Ursula Ströbele is a German art historian and curator.

She is currently Professor of Art History with a specialisation in contemporary art at the Braunschweig University of Art (Hochschule für Bildende Künste, HBK Braunschweig).

Her research and teaching addresses the history and theory of sculpture in the 20th and 21st centuries, art and ecology, and infrastructural studies of transport, material flows and production. In 2025, she launched the research project Ecologies of Sculpture in collaboration with the Sprengel Museum in Hanover, funded through the initiative "Potenziale strategisch entfalten" of the Lower Saxony Ministry of Science and Culture and the VolkswagenStiftung.

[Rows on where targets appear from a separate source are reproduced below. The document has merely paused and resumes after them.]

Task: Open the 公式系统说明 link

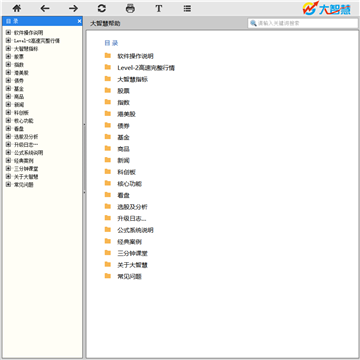Action: tap(135, 230)
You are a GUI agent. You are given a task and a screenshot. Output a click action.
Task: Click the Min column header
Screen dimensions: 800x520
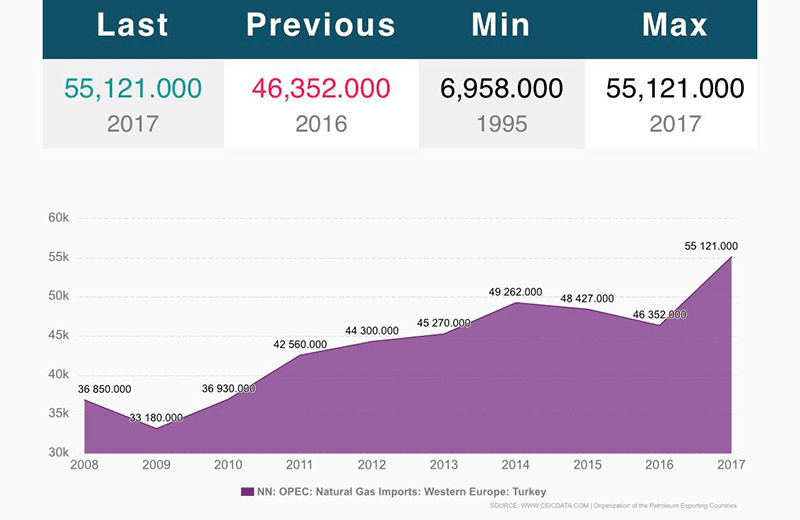pos(500,26)
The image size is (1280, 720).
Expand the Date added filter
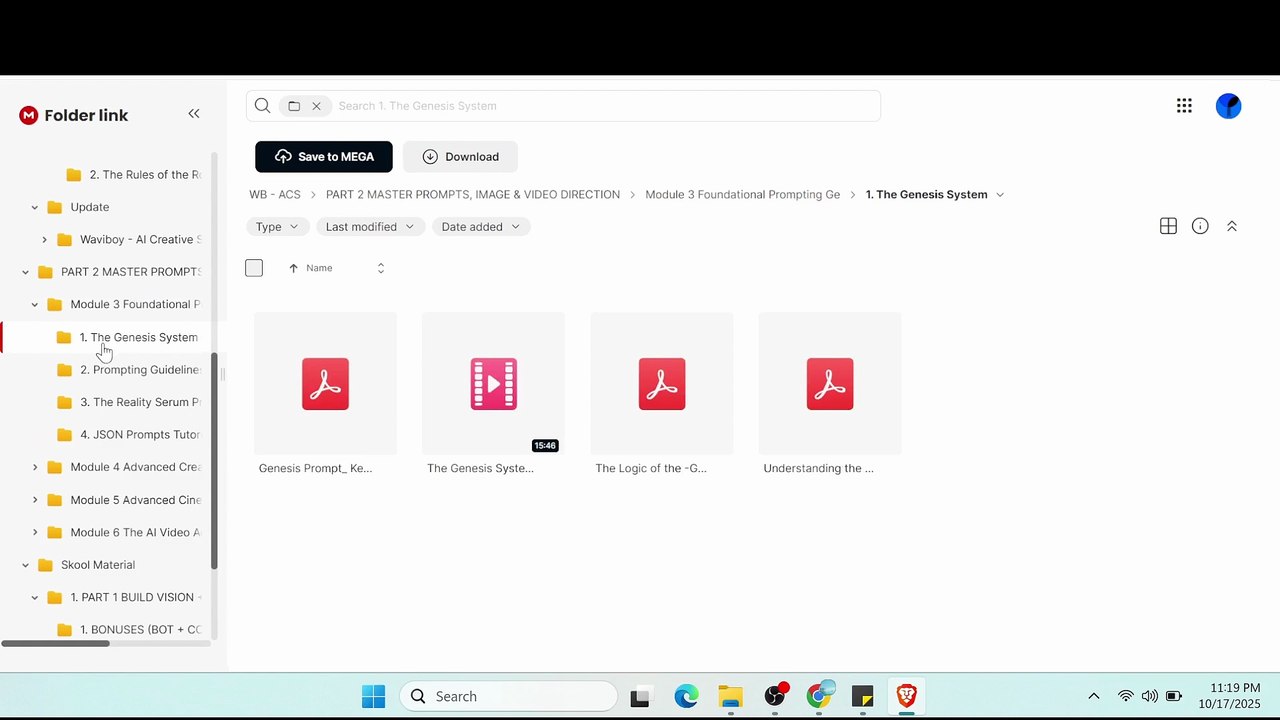[x=481, y=227]
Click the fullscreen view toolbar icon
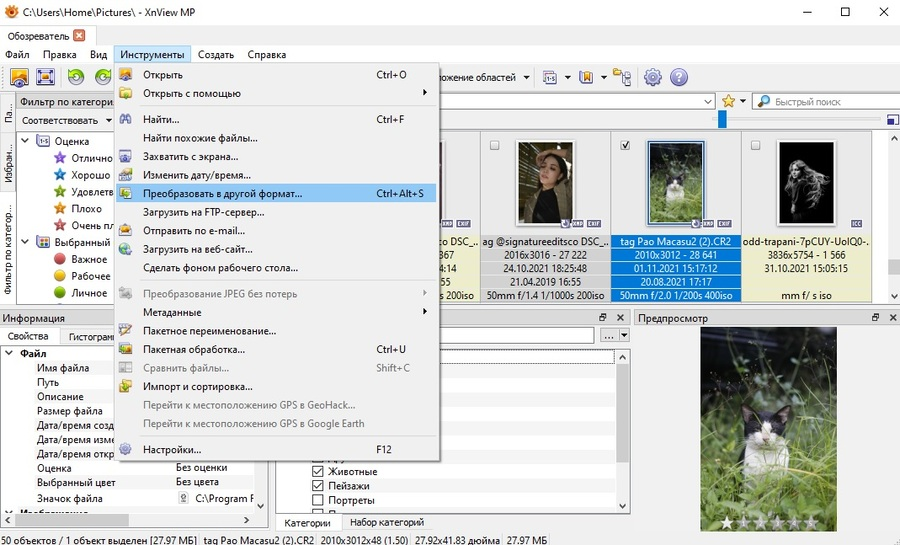This screenshot has width=900, height=545. pos(45,77)
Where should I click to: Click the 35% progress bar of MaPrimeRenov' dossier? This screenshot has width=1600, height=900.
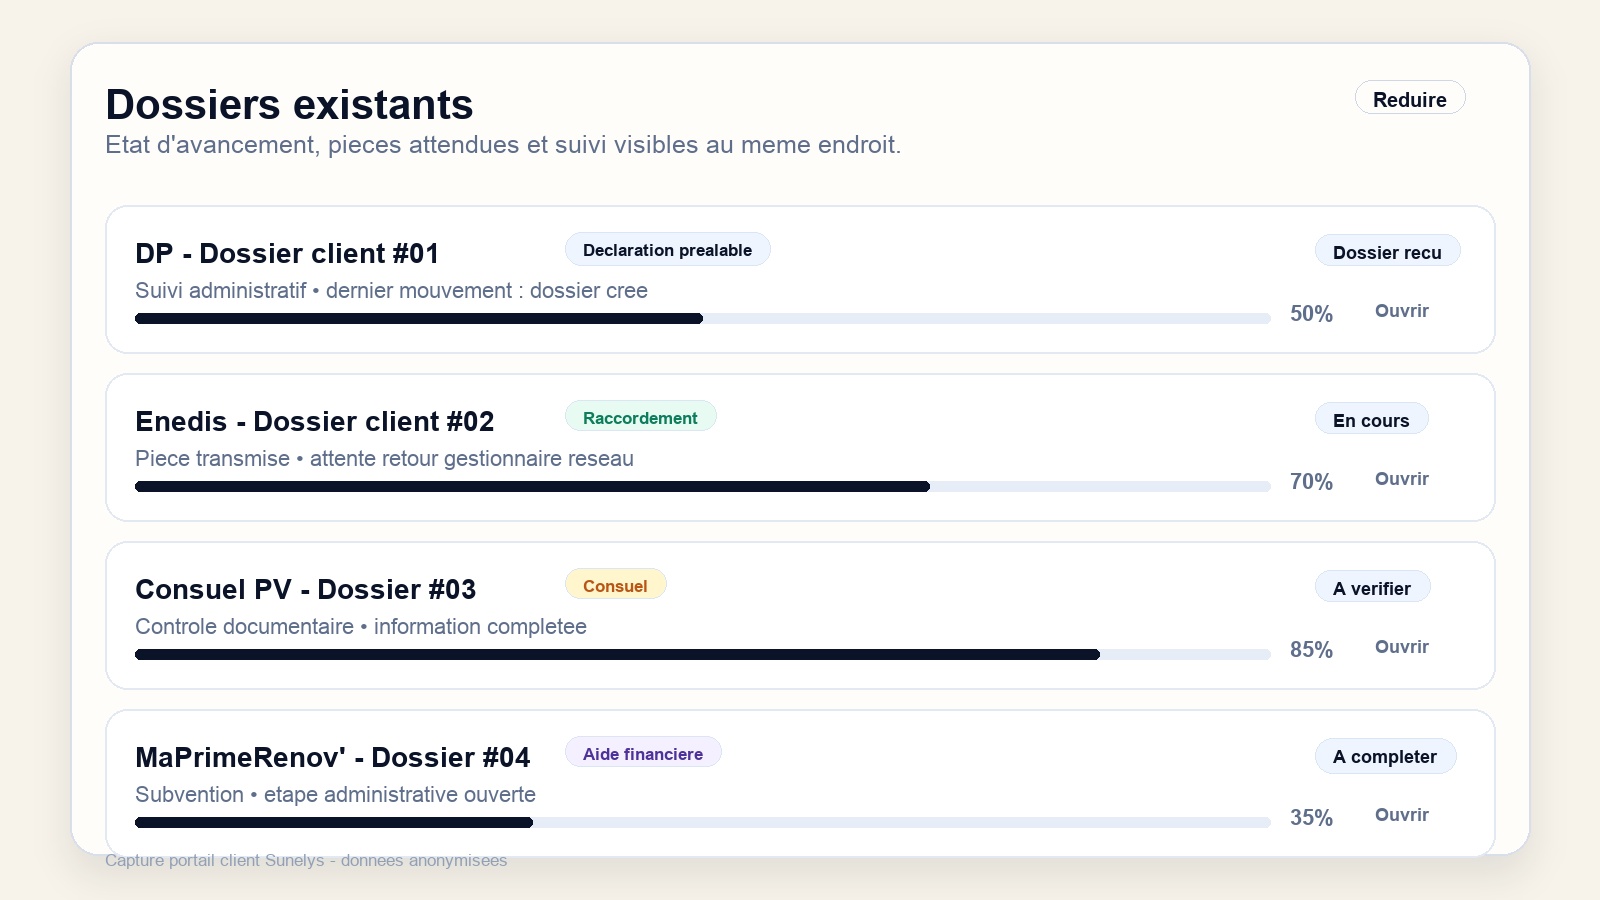click(x=703, y=822)
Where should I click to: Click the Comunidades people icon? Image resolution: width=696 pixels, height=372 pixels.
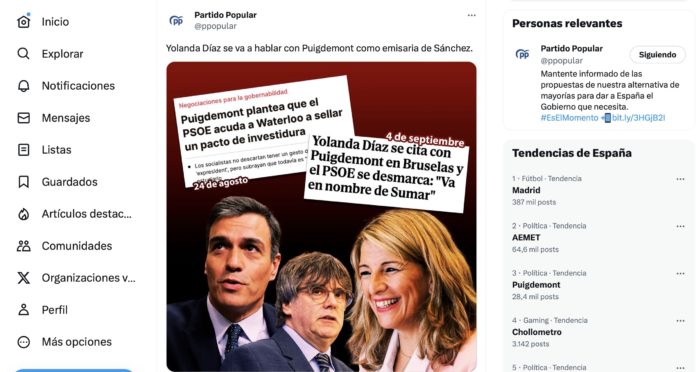click(24, 246)
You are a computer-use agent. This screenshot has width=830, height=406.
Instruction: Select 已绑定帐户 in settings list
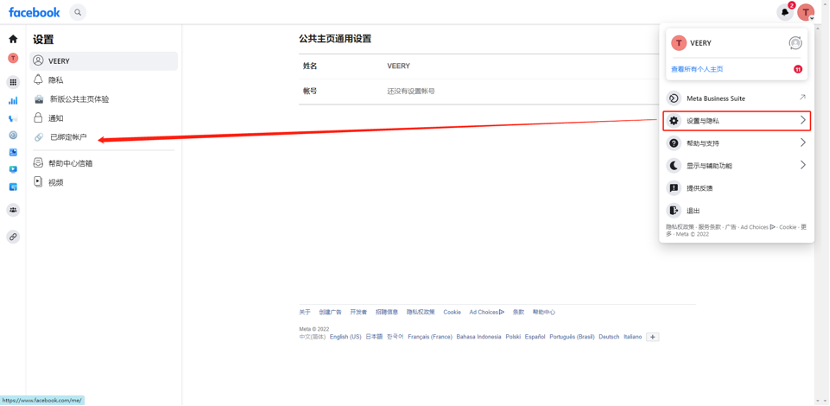[x=68, y=137]
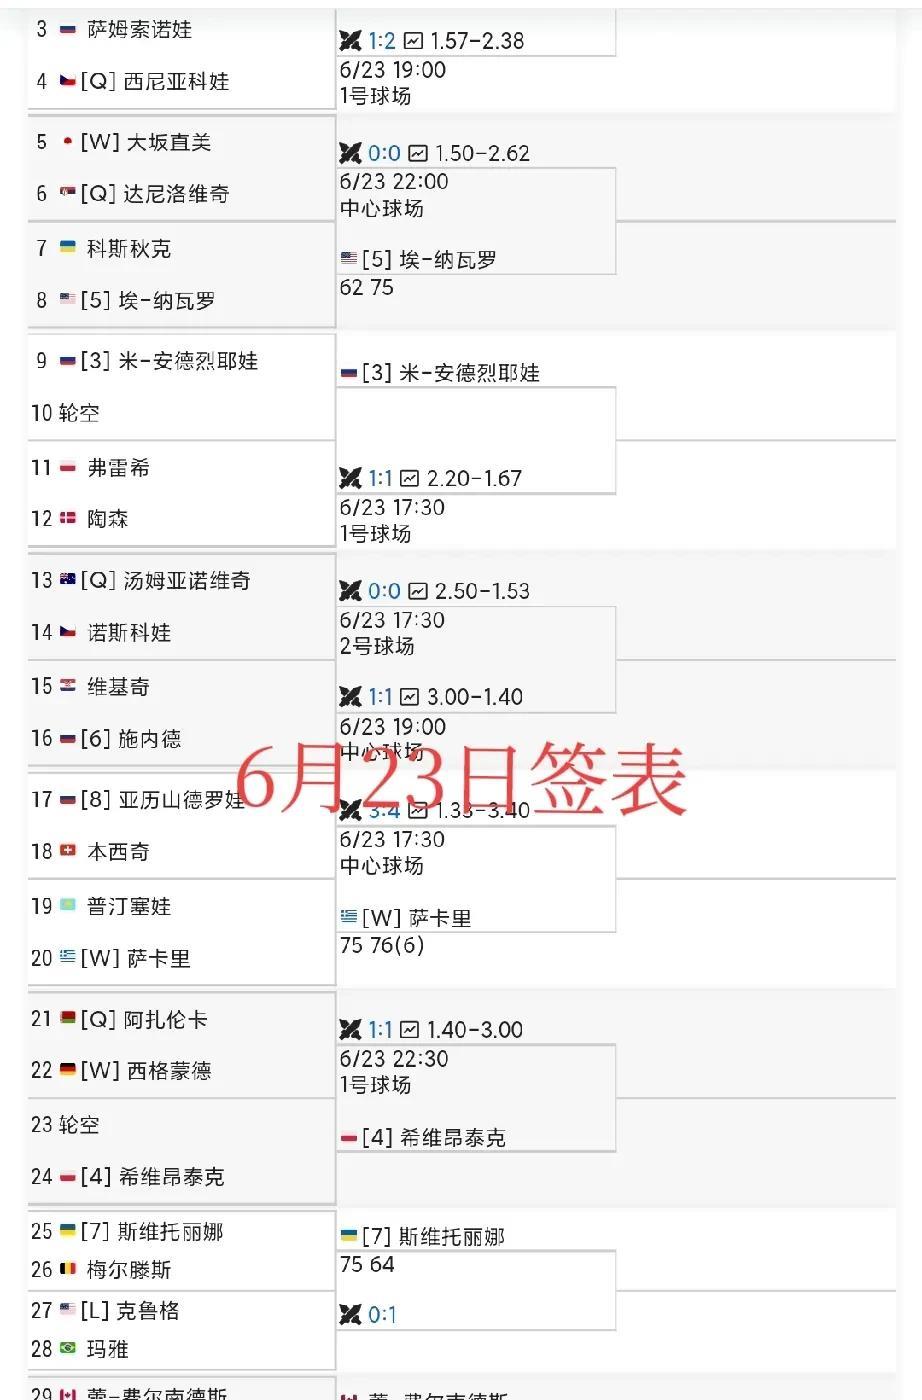922x1400 pixels.
Task: Open head-to-head icon beside 1:1 1.40-3.00
Action: click(x=350, y=1029)
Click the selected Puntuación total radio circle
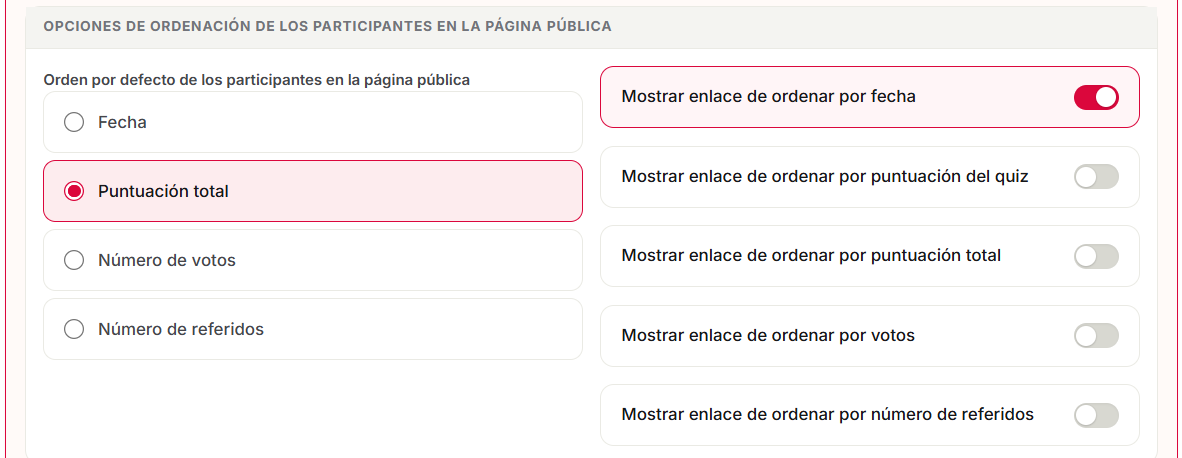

==Life and Academic education==
Ursula Ströbele studied art history, information science and economics at Heinrich Heine University Düsseldorf, Bergische University Wuppertal and the Sorbonne in Paris, graduating with a Magister Artium.

Her thesis examined the tomb of Cardinal Richelieu by François Girardon in the Chapelle de la Sorbonne. She completed her PhD at Heinrich Heine University Düsseldorf (HHU) on the sculptural reception pieces (morceaux de réception) of the Académie Royale de Peinture et de Sculpture (1700–1730), and subsequently received her habilitation at HHU on the sculptural aesthetics of the living since the 1960s, with a focus on Hans Haacke and Pierre Huyghe.

From 2009 to 2011, Ströbele served as head of communications and press relations at the studio of artist Anselm Reyle in Berlin. She subsequently held a post-doctoral research position at the Institute for Art History, Art Theory and Aesthetics at the Berlin University of the Arts (UdK) from 2012 to 2018, where she was a co-founder of the DFG-funded research network Theory of Sculpture. From 2019 to 2023, she worked as a research associate at the Zentralinstitut für Kunstgeschichte in Munich, where she led the Study Centre for Modern and Contemporary Art.

In 2019, Ströbele served as artistic director of Kunstverein Arnsberg. Since 2012, she has curated exhibitions at venues including Berlin, Los Angeles, Mönchengladbach, Munich, and Szczecin.

Ströbele has held fellowships from the German Center for Art History (DFK) in Paris, the Evangelisches Studienwerk Villigst, the German Academic Exchange Service (DAAD), Heinrich Heine University Düsseldorf, the Berlin Senate, and the Fritz Thyssen Foundation.